Stored data:
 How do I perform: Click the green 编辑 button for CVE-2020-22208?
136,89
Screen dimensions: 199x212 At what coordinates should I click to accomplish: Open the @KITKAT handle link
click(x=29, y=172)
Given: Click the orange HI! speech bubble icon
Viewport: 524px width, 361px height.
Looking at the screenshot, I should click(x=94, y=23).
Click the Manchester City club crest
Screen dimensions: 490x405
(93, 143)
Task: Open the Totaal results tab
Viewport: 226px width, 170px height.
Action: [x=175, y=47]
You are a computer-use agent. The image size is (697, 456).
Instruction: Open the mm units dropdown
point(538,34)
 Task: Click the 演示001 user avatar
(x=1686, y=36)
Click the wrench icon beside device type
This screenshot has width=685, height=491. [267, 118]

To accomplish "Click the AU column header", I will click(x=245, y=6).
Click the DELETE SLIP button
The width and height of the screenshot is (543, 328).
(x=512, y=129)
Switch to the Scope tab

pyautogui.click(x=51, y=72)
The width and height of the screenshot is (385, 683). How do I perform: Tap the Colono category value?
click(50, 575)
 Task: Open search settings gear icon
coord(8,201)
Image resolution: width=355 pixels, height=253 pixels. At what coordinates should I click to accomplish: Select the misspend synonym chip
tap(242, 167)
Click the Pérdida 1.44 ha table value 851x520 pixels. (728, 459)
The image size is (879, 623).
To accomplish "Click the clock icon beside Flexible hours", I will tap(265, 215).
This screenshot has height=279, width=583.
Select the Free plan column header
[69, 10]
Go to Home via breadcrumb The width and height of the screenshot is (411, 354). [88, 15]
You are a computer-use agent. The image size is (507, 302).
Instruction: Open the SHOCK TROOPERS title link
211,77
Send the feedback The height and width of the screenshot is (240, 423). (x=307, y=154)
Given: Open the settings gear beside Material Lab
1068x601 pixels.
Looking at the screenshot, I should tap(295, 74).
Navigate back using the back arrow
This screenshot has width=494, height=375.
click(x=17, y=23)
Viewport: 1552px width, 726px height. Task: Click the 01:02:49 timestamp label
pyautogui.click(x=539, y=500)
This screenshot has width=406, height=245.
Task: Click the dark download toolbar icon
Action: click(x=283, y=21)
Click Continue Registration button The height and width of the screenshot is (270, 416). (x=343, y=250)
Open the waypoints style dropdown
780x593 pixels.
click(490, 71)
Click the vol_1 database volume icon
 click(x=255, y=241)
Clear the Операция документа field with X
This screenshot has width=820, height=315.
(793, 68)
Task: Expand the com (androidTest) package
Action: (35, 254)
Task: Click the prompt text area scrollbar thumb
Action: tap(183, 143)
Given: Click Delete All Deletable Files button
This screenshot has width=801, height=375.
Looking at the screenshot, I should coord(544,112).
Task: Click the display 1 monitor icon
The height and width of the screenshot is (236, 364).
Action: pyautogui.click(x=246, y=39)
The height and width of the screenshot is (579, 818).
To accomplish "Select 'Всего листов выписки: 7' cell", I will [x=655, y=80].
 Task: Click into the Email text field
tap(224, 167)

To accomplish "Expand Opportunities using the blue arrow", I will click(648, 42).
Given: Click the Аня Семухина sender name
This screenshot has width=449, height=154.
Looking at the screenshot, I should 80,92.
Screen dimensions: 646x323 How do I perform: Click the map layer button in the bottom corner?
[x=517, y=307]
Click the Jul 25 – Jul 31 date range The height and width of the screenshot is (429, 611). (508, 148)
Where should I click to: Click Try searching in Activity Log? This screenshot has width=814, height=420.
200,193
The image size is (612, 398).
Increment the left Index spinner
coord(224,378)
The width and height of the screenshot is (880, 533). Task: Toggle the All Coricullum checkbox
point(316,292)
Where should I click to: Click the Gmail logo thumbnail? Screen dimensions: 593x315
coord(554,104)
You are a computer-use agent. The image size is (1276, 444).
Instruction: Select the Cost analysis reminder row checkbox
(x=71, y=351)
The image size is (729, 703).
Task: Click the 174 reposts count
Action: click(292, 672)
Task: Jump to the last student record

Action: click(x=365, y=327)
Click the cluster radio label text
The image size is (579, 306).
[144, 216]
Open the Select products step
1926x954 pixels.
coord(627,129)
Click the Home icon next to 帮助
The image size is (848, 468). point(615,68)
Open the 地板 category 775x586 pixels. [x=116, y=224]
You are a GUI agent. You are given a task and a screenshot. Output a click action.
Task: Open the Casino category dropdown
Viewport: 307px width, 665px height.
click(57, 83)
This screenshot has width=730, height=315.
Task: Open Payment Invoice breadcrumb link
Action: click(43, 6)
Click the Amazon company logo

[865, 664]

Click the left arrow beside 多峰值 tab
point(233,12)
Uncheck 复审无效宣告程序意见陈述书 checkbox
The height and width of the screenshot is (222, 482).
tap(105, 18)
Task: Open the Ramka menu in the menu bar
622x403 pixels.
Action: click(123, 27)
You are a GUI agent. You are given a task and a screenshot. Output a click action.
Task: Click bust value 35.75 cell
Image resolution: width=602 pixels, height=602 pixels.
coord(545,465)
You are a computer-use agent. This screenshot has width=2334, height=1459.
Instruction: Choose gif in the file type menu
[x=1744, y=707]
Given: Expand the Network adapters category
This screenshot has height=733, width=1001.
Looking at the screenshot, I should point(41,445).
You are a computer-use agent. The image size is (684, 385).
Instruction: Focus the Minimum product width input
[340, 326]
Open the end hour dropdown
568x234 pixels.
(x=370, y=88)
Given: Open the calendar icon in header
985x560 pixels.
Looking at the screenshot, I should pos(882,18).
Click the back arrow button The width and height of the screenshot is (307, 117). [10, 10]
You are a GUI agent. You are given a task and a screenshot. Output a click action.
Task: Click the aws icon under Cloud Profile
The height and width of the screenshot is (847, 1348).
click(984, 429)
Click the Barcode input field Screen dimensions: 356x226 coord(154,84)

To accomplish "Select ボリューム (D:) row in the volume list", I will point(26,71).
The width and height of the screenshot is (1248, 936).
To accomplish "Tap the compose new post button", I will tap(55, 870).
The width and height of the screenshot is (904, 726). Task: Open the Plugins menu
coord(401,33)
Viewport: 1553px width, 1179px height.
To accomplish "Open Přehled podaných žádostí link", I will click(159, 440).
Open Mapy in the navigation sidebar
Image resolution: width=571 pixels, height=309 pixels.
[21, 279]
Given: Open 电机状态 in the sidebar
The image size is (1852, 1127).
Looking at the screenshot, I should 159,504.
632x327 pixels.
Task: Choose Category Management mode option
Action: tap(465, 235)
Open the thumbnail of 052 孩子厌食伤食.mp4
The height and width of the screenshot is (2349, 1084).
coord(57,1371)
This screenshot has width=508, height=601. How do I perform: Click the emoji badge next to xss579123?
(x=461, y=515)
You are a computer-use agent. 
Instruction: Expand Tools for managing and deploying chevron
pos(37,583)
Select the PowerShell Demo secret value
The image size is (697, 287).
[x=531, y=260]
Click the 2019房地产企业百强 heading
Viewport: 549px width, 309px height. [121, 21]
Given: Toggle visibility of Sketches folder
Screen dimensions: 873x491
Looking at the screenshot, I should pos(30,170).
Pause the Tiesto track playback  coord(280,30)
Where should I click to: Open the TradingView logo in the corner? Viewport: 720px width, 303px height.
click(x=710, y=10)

REQUIREMENTS: Rewrite the material as a two-column CSV with the columns request and answer, starting at the line that contains "Click the Pérdida" and ending at the line that contains "Send the feedback". Put each request and its answer in one row, with every field in quotation marks and line breaks turned into spaces.

OUTPUT FOR THIS EXERCISE:
request,answer
"Click the Pérdida 1.44 ha table value 851x520 pixels.","(728, 459)"
"The image size is (879, 623). To accomplish ""Click the clock icon beside Flexible hours"",","I will tap(265, 215)."
"This screenshot has height=279, width=583. Select the Free plan column header","[69, 10]"
"Go to Home via breadcrumb The width and height of the screenshot is (411, 354).","[88, 15]"
"You are a computer-use agent. The image size is (507, 302). Instruction: Open the SHOCK TROOPERS title link","211,77"
"Send the feedback The height and width of the screenshot is (240, 423).","(x=307, y=154)"